Rise Up 4 Climate Justice: i territori al centro del cambiamento.

Le elezioni sono in dirittura d’arrivo. A questo giro, uno dei temi di confronto, più a cuore fra giovani e territori, è quello del cambiamento climatico. Ma come districarsi tra le varie posizioni? Le soluzioni che si propongono sono valide e concrete? Per rispondere a questa domanda abbiamo deciso di intervistare Andrea Berta, attivista di Rise Up 4 Climate Justice, movimento politico italiano che promuove la giustizia climatica.

Prima di tutto, chi siete? Quando siete nati e quali obiettivi politici vi muovono?

Siamo un gruppo di attivisti nato nel settembre del 2020, in concomitanza del secondo Venice Climate Camp. In Rise Up 4 Climate Justice arriviamo tutti da percorsi e città differenti, ma ci siamo ritrovati uniti sotto la bandiera del cambiamento climatico. Abbiamo anche stilato 10 obiettivi che compongono il nostro manifesto. Crediamo fortemente che la politica debba tenere conto dello sfruttamento perpetrato a danno dell’ambiente e delle classi meno agiate, sia qui, in Italia, che nel mondo. Spesso chi è in una condizione disagiata o sulla soglia della povertà si ritrova a dover pagare i danni di scelte scellerate, perpetrate dalla politica e dalle aziende private dell’apparato energetico. Riteniamo tutto questo inaccettabile.

Giorgia Meloni, intervistata da Fox News, ha dichiarato che, per affrontare il problema della sicurezza energetica e delle dipendenza italiana dal gas russo, occorre sbloccare le fonti autonome di produzione, che negli ultimi anni sono state bloccate dall’ideologia ambientalista. Non temete che, con l’ascesa del centrodestra, si possa generare in Italia un clima politico radicalmente anti-ambietalista?

Il tema è posto male. La Meloni dice che bisognerebbe sbloccare le fonti autonome, quando spesso le scelte in questo settore sono frutto di accordi fra una politica, che spesso non guarda al di là dei propri cinque anni di mandato, e un ambiente privato, che controlla il settore energetico, che vive all’interno di un sistema schizofrenico, in cui il prezzo dell’energia è modulato anche in base alla speculazione finanziaria. Piuttosto sono le comunità di un territorio a conoscere i propri fabbisogni energetici e i problemi in termini di dissesto idrogeologico. Dovrebbero essere le associazioni territoriali e i cittadini responsabili, attraverso un processo democratico, a poter portare alla luce i veri temi ambientali. Un meccanismo come quello odierno, in cui si privatizzano i profitti, ma che lascia fuori dal proprio sistema i diritti delle persone, dei lavoratori e dei cittadini, non dovrebbe essere al centro dell’agenda politica.
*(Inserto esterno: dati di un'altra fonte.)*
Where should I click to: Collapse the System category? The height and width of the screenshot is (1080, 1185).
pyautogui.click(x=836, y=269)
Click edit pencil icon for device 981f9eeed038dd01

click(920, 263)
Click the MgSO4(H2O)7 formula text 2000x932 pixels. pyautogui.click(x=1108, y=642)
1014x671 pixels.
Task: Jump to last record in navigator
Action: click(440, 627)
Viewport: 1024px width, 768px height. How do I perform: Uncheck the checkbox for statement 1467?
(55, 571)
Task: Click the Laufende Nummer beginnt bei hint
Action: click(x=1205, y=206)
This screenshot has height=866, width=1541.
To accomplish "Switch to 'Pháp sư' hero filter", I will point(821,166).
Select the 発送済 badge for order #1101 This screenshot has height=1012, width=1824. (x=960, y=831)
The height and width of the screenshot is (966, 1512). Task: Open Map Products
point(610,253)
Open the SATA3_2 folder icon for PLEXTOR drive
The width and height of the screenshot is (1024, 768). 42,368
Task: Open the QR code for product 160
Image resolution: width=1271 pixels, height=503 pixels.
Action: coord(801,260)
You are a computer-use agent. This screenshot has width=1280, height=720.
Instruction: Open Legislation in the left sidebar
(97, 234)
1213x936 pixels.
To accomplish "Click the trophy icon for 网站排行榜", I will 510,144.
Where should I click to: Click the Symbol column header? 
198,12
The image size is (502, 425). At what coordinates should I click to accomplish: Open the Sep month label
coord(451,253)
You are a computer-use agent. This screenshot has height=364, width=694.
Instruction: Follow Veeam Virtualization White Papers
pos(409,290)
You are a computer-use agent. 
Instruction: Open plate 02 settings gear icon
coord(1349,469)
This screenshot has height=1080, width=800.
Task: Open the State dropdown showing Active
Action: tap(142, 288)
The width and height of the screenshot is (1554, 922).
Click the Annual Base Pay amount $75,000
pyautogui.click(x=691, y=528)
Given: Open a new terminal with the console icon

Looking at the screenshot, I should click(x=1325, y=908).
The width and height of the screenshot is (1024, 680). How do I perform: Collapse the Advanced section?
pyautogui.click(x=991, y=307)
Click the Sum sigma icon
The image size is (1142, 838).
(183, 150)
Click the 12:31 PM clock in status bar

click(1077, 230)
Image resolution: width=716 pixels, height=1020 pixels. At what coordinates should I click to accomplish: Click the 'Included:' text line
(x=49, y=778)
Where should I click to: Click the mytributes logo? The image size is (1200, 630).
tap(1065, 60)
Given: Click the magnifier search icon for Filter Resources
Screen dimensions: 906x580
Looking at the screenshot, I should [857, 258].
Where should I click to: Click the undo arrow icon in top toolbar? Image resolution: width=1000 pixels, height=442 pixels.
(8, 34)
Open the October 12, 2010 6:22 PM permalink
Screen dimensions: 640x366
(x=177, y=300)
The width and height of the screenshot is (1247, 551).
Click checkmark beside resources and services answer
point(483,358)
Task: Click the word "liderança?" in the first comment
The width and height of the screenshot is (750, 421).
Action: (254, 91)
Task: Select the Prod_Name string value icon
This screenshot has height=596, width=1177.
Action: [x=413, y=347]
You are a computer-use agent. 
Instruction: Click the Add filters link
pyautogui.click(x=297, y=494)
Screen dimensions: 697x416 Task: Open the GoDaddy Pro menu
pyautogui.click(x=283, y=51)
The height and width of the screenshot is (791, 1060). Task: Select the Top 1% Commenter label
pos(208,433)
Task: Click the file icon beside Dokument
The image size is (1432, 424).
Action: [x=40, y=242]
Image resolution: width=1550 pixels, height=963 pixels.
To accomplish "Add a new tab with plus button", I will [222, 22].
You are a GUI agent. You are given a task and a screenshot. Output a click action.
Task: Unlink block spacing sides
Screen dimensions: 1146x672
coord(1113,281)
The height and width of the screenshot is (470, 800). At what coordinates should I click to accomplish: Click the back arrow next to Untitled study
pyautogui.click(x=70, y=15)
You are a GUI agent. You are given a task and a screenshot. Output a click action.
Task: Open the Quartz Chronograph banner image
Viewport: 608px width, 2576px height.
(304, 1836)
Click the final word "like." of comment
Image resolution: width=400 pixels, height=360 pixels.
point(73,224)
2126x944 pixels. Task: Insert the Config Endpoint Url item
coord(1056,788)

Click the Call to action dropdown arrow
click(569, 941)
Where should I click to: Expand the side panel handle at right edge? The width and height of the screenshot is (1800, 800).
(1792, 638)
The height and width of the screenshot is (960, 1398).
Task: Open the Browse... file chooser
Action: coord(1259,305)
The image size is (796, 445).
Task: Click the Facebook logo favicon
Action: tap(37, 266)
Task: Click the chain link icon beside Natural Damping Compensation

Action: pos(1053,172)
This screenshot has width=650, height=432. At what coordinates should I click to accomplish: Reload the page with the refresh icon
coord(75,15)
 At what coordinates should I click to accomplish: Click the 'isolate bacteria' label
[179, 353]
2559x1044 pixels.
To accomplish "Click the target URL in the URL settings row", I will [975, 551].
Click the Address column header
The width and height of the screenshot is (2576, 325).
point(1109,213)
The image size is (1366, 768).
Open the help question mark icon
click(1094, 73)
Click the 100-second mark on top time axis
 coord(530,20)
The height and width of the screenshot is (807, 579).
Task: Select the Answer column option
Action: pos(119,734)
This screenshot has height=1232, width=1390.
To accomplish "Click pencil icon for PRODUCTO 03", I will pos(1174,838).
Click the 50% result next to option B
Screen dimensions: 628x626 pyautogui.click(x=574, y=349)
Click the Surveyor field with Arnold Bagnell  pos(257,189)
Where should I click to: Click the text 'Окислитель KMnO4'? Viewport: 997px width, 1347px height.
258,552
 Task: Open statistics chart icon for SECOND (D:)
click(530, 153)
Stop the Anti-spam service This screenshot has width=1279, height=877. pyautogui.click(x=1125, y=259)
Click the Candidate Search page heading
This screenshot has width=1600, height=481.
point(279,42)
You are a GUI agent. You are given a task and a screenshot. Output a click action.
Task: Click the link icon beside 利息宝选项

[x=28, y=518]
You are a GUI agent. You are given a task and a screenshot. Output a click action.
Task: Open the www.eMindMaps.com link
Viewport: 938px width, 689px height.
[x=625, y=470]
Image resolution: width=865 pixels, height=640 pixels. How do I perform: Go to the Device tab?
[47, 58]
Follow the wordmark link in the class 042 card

Guardando allo scenario politico attuale, si possono individuare forze politiche che vogliono proporre un’agenda sociale e ambientale, che adoperano frequentemente espressioni quali “transizione ecologica” e “giustizia sociale”. Penso ai Verdi, alleati con la Sinistra Italiana, ma anche e soprattutto al Movimento 5 Stelle, che è nato sviluppando proprio il tema ambientale. Qual è il vostro rapporto con questi soggetti politici? Li ritenete degni interlocutori? Sono credibili nella loro azione riformatrice?

Come detto prima, le problematiche ambientali sono interconnesse, ma, soprattutto, sono dovute al fatto che il nostro sistema produttivo non mette tra le proprie priorità i diritti. Dato che nessuno dei partiti tocca in maniera precisa questo punto, per noi di Rise Up 4 Climate Change la politica rimane un po’ distante. Sicuramente non tutte le proposte sono da cestinare, ma a monte c’è un problema: abbiamo sempre meno tempo.

Infine, ogni partito ha un’idea differente sulle fonti alternative. Ritenete che, con le odierne tecnologie, il nucleare possa soddisfare le richieste di energia dell’Europa?

No, non costituisce una valida opzione. Il tempo a disposizione, infatti, è davvero poco e l’energia nucleare, allo stato attuale delle cose, necessita decenni. La politica italiana, poi, non si è mai distinta per costanza nelle grandi opere infrastrutturali, specie in quelle a salvaguardia del nostro territorio. La nostra paura, dunque, è che, anche in questo caso, la politica si faccia influenzare dai grandi privati, titolari di un potere economico superiore a quello di molti Stati. Noi di Rise Up 4 Climate Justice, invece, anzichè assecondare questo preoccupante disequilibrio, preferiamo sensibilizzare le persone a noi vicine, per incoraggiare ciascun individuo a diventare parte proattiva di un cambiamento energetico.